'''

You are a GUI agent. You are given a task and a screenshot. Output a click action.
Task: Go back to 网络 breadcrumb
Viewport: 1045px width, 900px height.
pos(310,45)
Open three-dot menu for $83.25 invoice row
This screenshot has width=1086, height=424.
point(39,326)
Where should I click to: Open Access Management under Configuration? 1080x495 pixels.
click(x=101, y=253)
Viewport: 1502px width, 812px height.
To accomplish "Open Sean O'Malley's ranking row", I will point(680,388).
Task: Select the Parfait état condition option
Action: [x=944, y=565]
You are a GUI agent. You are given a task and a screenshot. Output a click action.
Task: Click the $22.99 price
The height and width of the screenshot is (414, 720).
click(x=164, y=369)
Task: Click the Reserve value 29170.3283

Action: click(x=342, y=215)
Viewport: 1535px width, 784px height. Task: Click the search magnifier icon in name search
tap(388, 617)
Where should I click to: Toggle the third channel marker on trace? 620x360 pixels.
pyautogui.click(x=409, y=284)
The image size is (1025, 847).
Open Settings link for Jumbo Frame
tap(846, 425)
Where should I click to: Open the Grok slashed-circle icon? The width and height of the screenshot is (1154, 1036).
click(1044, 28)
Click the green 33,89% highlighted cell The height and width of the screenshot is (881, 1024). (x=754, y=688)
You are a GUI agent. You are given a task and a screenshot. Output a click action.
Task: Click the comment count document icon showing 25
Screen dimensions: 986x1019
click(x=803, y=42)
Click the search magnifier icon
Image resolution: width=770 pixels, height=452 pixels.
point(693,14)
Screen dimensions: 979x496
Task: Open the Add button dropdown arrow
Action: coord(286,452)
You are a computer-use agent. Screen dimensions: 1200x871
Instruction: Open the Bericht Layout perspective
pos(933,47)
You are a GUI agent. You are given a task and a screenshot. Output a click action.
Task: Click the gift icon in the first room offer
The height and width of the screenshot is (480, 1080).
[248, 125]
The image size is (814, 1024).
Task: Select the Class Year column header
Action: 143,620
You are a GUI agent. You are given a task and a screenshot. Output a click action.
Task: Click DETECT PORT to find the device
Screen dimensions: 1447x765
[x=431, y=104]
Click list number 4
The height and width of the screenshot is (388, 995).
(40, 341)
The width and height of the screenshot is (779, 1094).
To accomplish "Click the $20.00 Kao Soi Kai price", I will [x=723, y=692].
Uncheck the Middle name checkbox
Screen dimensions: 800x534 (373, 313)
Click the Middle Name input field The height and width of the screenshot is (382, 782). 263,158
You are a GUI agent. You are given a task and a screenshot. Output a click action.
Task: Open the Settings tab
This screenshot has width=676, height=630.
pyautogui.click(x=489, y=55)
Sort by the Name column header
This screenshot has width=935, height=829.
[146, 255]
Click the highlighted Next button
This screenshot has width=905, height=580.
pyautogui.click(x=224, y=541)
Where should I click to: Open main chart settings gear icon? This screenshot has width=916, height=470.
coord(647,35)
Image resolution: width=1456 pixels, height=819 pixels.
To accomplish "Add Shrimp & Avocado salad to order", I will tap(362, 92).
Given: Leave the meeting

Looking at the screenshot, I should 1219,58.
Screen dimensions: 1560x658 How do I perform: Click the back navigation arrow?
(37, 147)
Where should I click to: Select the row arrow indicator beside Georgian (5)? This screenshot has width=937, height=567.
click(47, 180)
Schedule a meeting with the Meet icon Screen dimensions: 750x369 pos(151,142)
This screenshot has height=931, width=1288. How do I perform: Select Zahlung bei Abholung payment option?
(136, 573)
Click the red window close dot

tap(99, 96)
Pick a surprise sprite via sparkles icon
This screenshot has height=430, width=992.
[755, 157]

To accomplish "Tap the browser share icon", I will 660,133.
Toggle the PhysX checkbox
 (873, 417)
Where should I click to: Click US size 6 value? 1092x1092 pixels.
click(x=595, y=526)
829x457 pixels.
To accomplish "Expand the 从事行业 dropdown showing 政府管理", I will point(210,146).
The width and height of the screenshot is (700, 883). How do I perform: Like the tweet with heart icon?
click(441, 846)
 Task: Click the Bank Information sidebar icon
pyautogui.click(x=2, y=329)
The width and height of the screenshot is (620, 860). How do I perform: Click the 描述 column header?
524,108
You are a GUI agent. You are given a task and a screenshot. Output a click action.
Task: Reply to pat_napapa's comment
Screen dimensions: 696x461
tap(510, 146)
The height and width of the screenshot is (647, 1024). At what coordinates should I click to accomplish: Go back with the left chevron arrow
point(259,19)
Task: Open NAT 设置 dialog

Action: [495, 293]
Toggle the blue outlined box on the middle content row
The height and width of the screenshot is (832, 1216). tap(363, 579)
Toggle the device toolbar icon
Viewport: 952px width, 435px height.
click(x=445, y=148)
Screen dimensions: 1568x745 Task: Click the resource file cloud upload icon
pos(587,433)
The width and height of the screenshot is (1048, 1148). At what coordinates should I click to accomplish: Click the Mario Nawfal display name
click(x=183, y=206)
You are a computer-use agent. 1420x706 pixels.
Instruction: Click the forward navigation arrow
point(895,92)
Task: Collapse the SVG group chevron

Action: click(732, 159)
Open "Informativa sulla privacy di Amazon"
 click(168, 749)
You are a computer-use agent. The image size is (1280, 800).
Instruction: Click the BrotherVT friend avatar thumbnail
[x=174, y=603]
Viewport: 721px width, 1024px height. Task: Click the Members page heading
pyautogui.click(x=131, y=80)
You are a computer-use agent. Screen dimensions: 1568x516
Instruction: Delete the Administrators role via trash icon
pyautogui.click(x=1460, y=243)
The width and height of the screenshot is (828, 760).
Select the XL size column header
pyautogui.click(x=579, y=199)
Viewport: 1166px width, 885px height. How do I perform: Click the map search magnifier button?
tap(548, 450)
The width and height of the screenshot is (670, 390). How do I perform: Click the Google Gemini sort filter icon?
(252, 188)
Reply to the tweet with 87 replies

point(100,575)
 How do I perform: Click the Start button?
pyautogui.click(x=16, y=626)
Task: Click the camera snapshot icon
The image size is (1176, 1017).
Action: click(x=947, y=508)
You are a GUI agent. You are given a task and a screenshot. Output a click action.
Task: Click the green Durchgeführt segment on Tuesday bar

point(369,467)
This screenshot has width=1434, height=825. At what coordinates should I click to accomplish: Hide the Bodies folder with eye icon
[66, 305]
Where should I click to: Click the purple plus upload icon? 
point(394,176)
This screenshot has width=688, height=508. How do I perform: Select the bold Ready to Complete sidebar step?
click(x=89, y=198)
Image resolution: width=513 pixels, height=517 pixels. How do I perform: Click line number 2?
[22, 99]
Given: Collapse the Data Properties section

'''

• **WHAT THIS TASK INVOLVES**:
Reply with one number only: how many lines of the listing hold "comment"?

• **YOUR RESPONSE**:
2